Given records below:

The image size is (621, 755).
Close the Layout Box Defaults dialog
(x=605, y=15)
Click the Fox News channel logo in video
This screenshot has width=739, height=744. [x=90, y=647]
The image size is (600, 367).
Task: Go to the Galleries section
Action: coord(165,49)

End of Given records.

Top to bottom, set down the whole listing exactly.

*Exercise response*.
The image size is (621, 755).
Close the Layout Box Defaults dialog
(x=605, y=15)
Click the Fox News channel logo in video
This screenshot has width=739, height=744. [x=90, y=647]
The image size is (600, 367).
Task: Go to the Galleries section
Action: coord(165,49)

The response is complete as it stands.